NLP is a practically oriented collection of methods for better understanding of oneself and others, for influencing people, and, possibly, for rapid changing of own or others' behavioral and psychophysiological patterns. The book covers filtering, rapport, pacing and leading, representational systems, submodalities, accessing cues, elicitation, calibration, anchoring, feedback, learning loops, levels of learning, beliefs, various linguistic patterns, reframing, timelines, conflict and congruence (incl. in business settings), psychotherapy, phobia cure, modeling, accelerated learning, and more.

"Introducing NLP" is a dense book packed with information, drawing, obviously, mainly on the original works of Richard Bandler and John Grinder, but also adding some bits from others, too. Some people have said it's a bit dry and boring, but I personally liked it this way -- even though the proper working through the book took me quite some time, I felt a lot more knowledgeable afterwards, whereas the typical more easygoing books (such as the book I reviewed recently: "Crucial Conversations") sometimes tend to annoy me a bit with their excessive dilution and repetition.
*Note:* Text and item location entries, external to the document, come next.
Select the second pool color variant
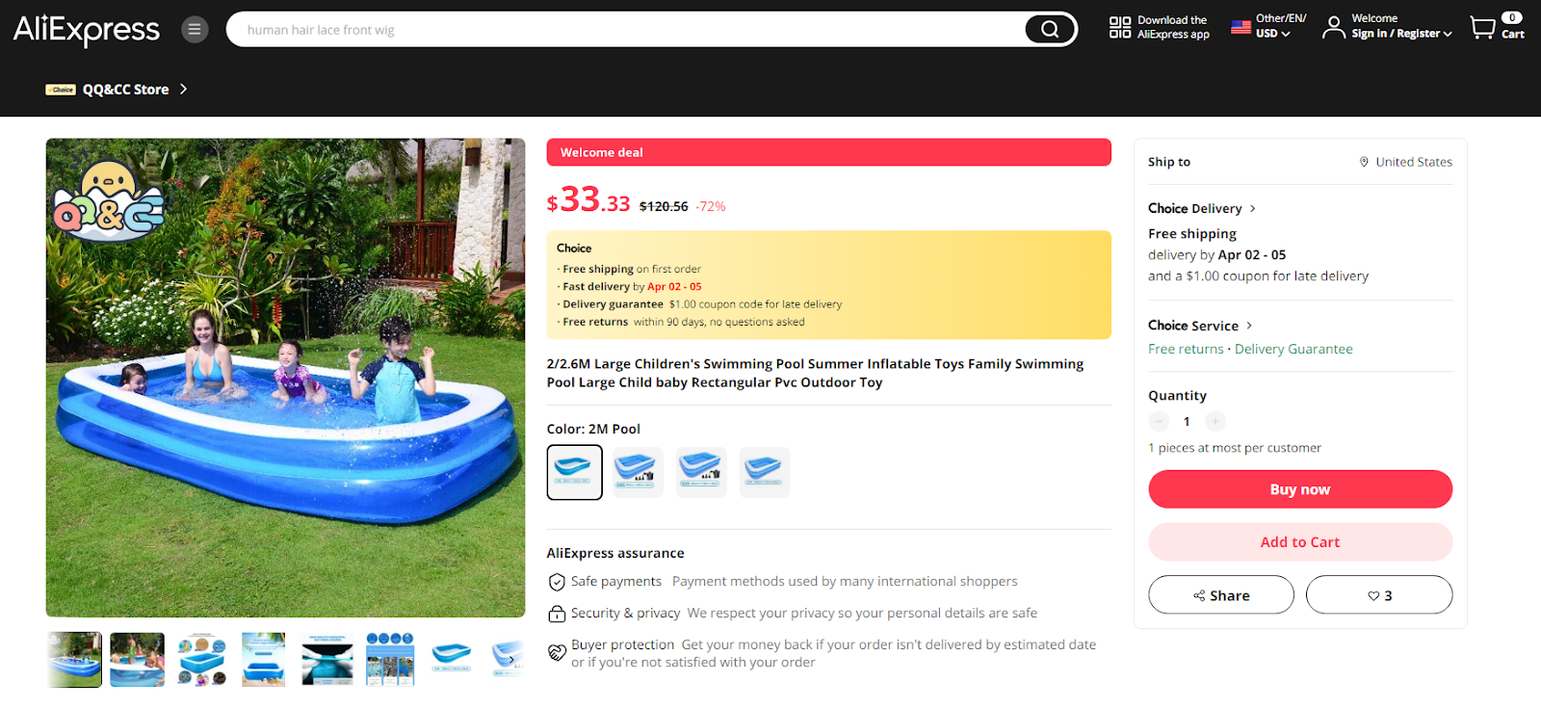 pos(638,472)
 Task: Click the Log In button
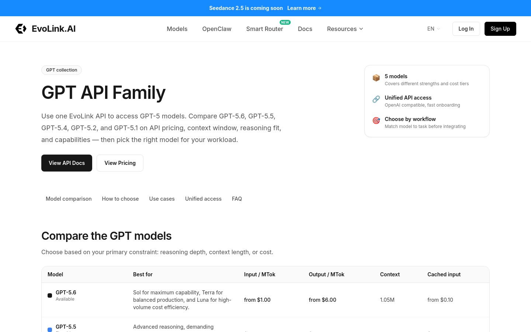click(x=466, y=29)
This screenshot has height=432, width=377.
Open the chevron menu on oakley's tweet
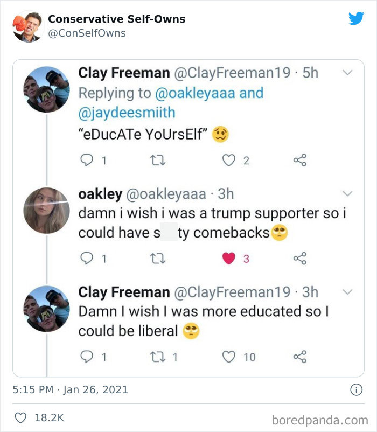click(x=348, y=193)
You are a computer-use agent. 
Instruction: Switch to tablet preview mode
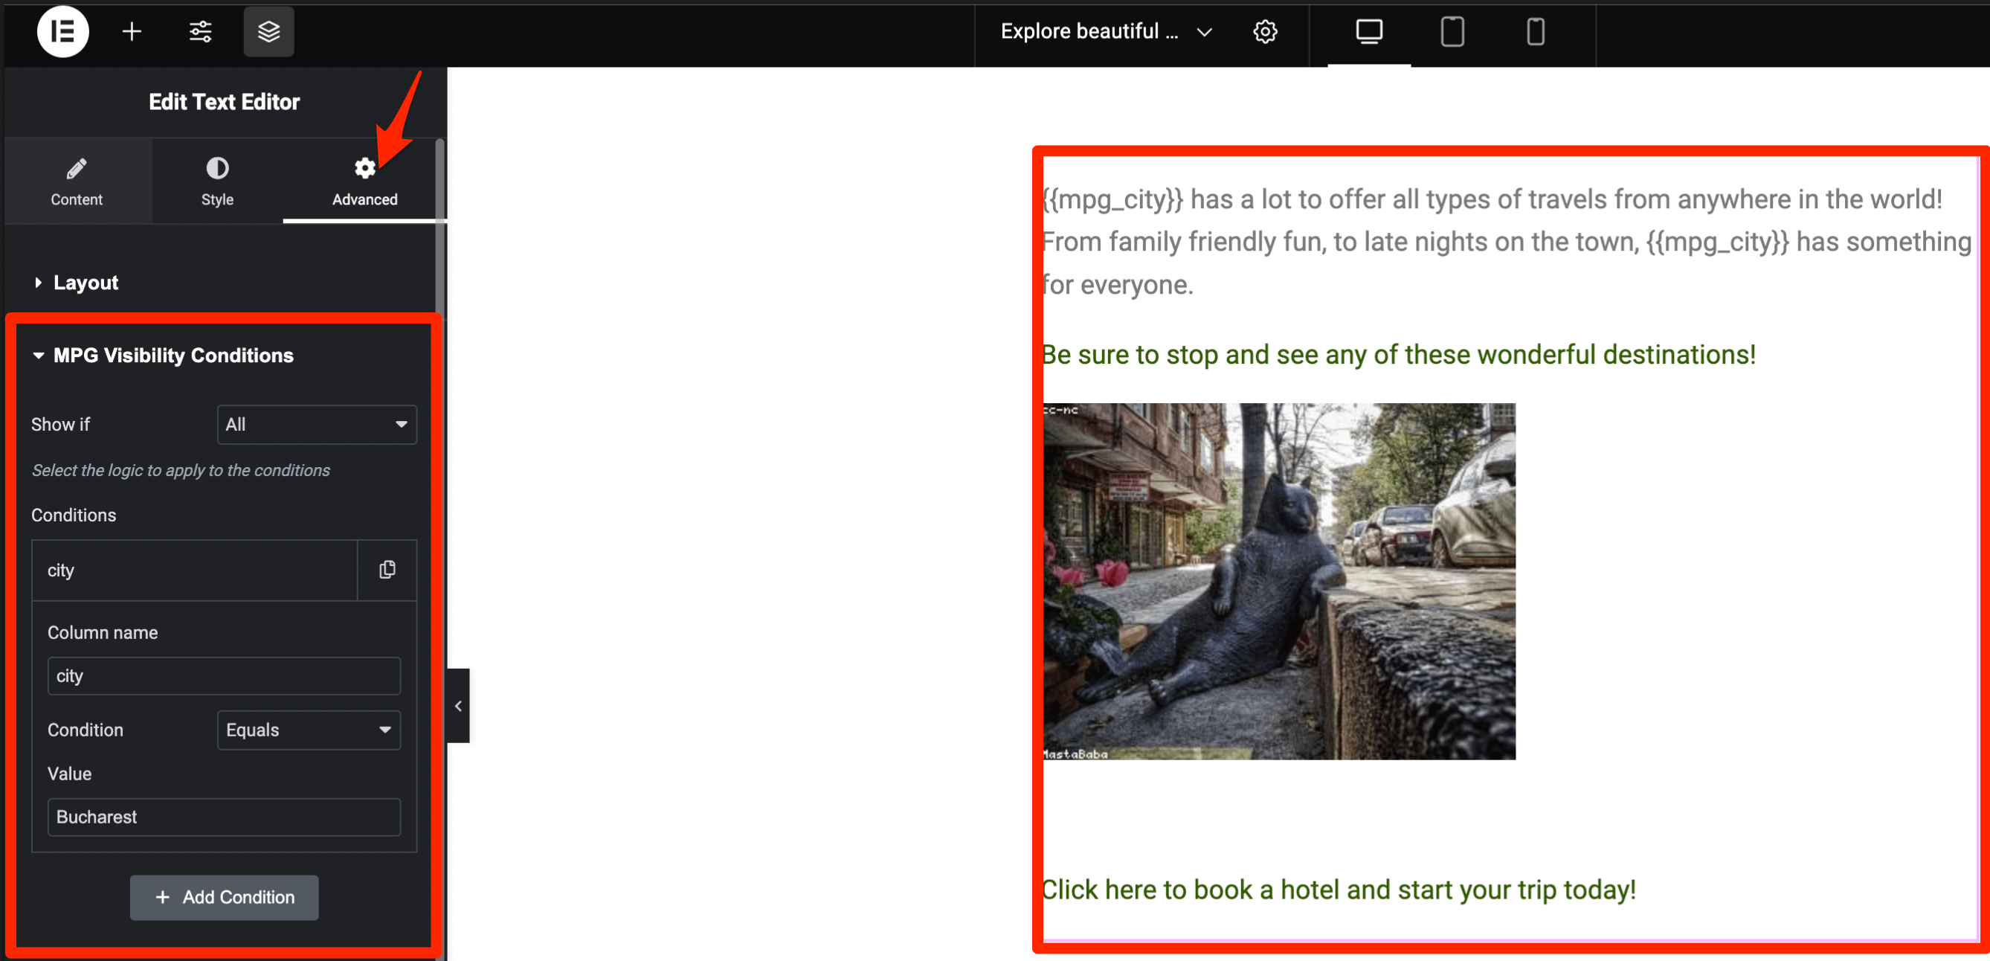(1452, 32)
Whereas the book is quite a good in-depth introduction to NLP, I would recommend to complement it with watching Richard Bandler's 10 hour video set "An Introduction to Neuro Hypnotic Repatterning", recorded at his seminar in Edinburgh. These entertaining videos drive the main points home a lot more efficiently and vividly than the book, but the latter, on the other hand, is a lot more detailed and practical.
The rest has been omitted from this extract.